The NHS: you just don’t know whether to laugh or cry. St George’s Medics Review appreciate this in their satirical sketch show surrounding our great (and deeply deficient) health service, exploring the ridiculous and sometimes worrying nature of hospital life from an inside perspective. A topical and relatively untapped source of comedy, A Midwife Crisis pokes fun at a world that is far too often all doom and gloom.

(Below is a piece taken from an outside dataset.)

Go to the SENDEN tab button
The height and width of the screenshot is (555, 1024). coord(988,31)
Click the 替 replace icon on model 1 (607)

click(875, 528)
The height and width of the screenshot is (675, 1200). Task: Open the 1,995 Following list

Many of the sketches were very clever indeed and despite the common theme, they each had their own distinct character. Master Surgeon was a definite highlight, a game-show format that had surgeons pitted against each other to display creativity, efficiency and presentation; amusingly, one former fashion designer had a penchant for Velcro; while her competition found it difficult to get out of his abattoir habits. A joke about the automated answering service on 999 calls was also darkly funny and all too believable.
However, the script often fell short of the idea and the performances were largely amateurish. Yes, they are amateurs – they’re all busy becoming doctors after all – but other student productions manage to convince us of their professionalism, and I expected more of A Midwife Crisis. The comic timing was often OK but not great and many of them just lacked that twinkling eye that you find in the truly great sketch shows.

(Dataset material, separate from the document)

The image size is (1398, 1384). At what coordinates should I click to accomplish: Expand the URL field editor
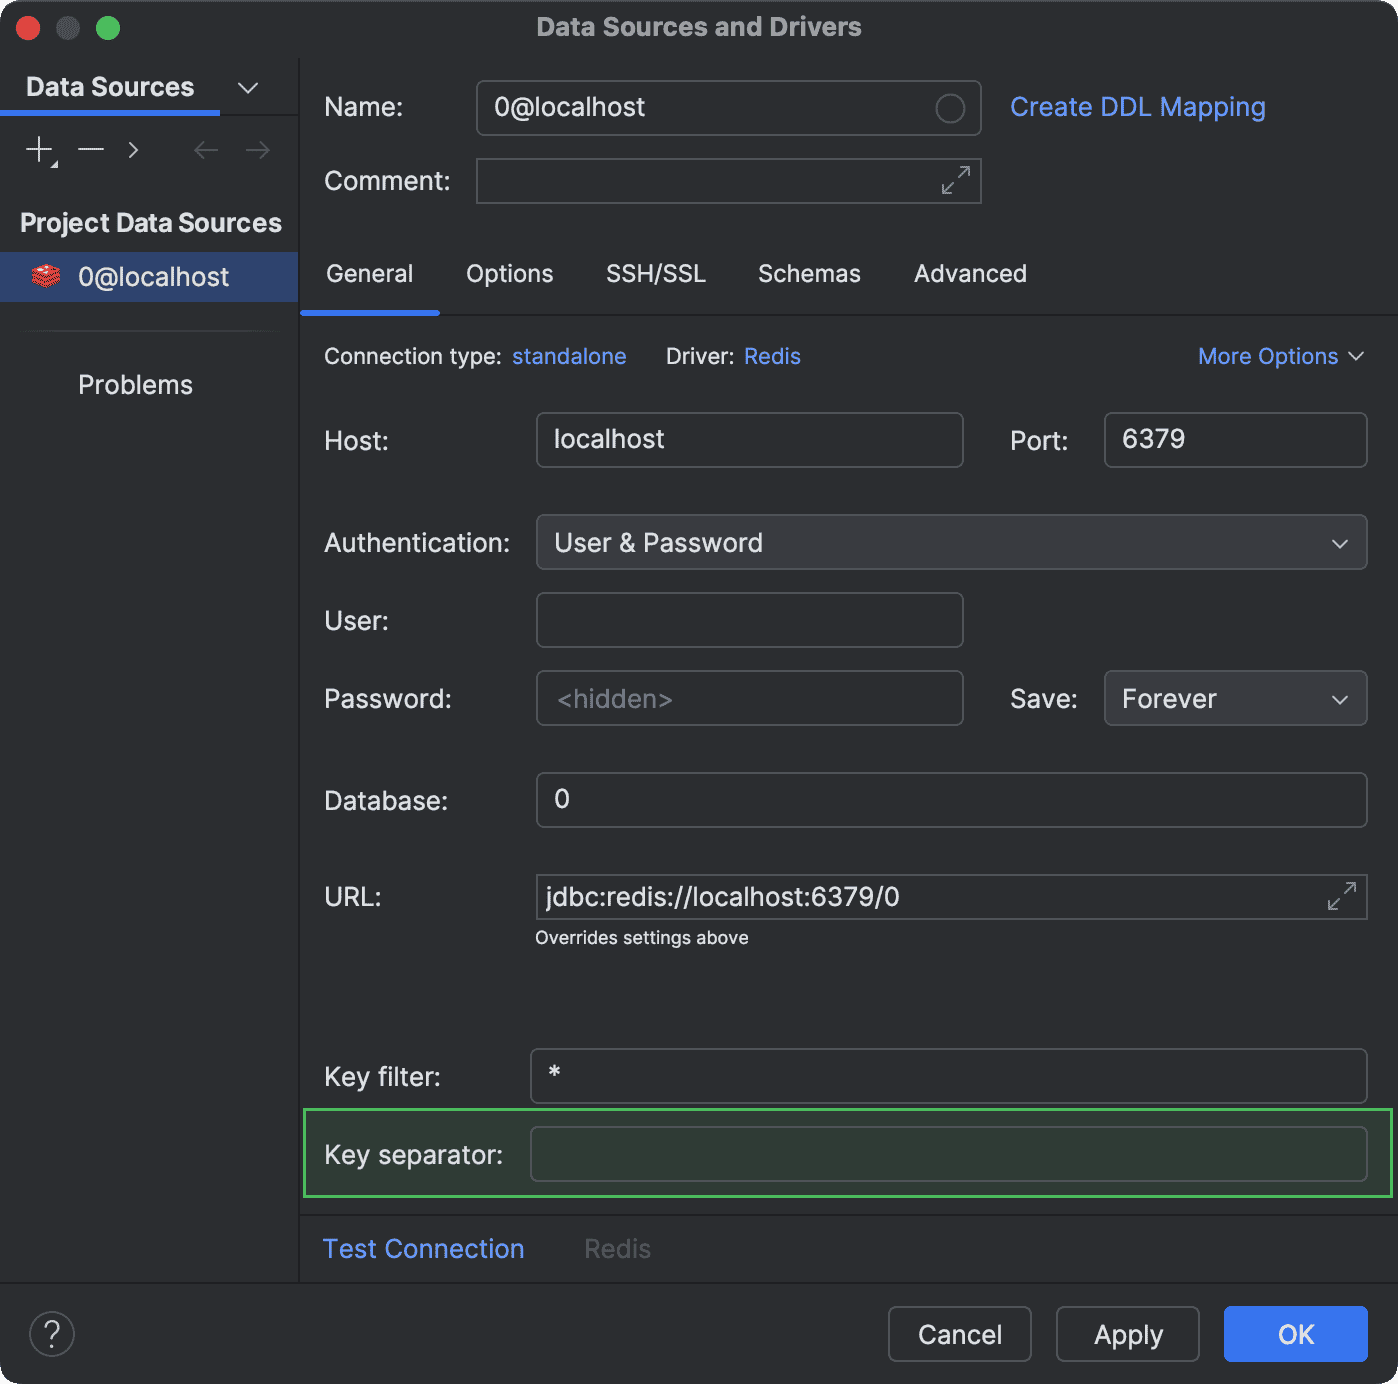(x=1341, y=897)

The sketches also widely varied in quality and occasionally they fell off the NHS-grid entirely. While a baffling and surprisingly vigorous dance routine in spray-on lycra was funny in an ‘oh that’s random’ sort of way, everyone looked genuinely confused as the lights went out. In addition, a skit imagining Hitler and his buddy Hans in Argentina was offset by their unexplained medical scrubs.

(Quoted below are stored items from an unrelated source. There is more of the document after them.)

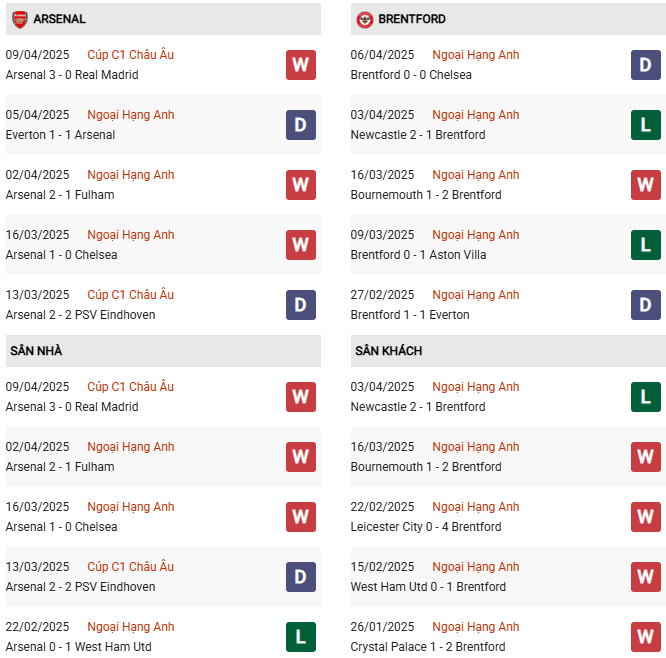Screen dimensions: 666x658
Task: Click the W badge for Crystal Palace 1-2 Brentford
Action: (645, 637)
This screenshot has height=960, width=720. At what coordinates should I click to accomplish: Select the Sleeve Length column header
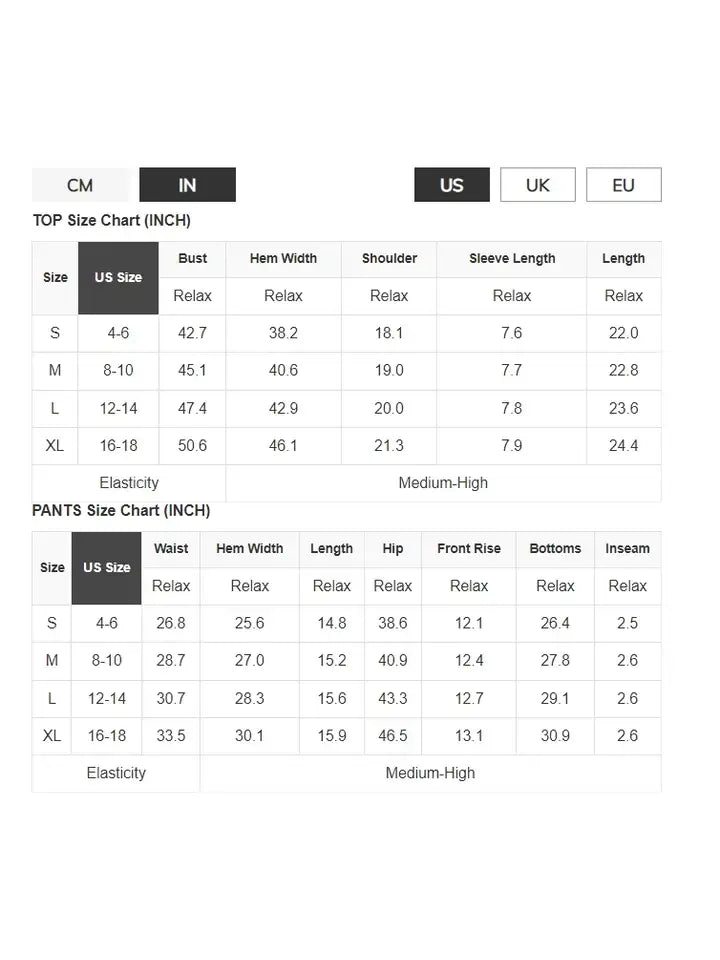[x=512, y=259]
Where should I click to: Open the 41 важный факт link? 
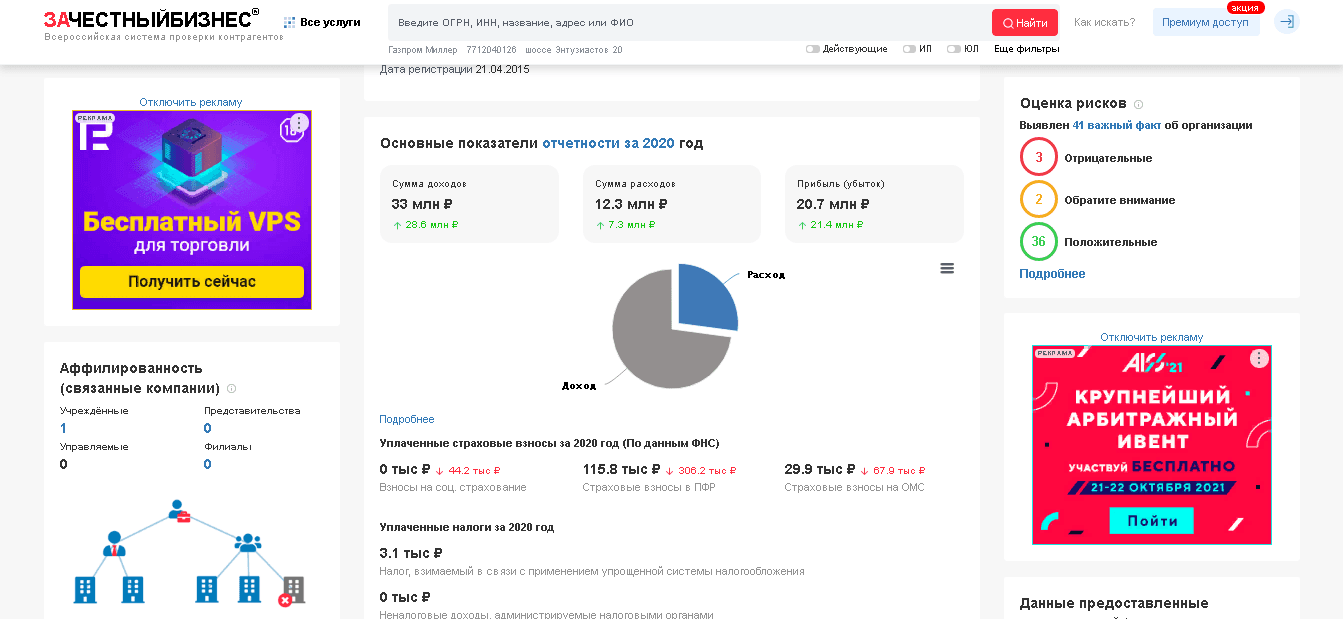click(x=1116, y=126)
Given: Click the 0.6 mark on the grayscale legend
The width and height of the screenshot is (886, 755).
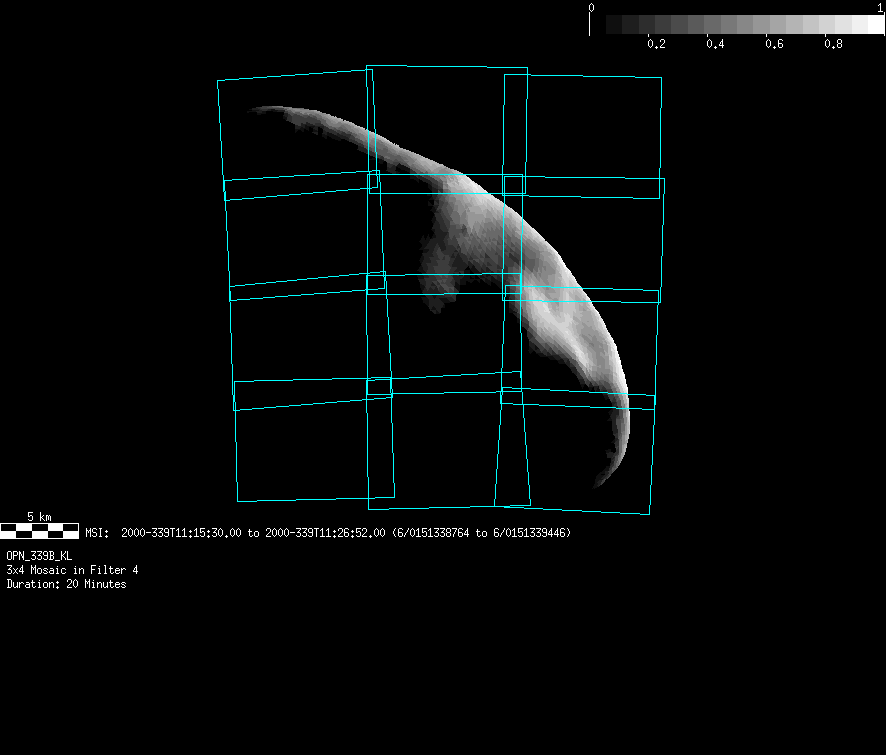Looking at the screenshot, I should 774,44.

Having said that, A Midwife Crisis offered a novel and witty take on medical life and had us engaged throughout. However, while the NHS is clearly ransacked with problems, I also hoped for a celebration of the beautiful thing that is free health care; deep down they must believe in it! Weird and wonderful characters, the fabric of our British hospitals, were chucked out in preference for a few wank jokes too many and I often wished the sketches would be more developed. A Midwife Crisis is a bit of a mixed bag, but in the end it showed a lot of promise.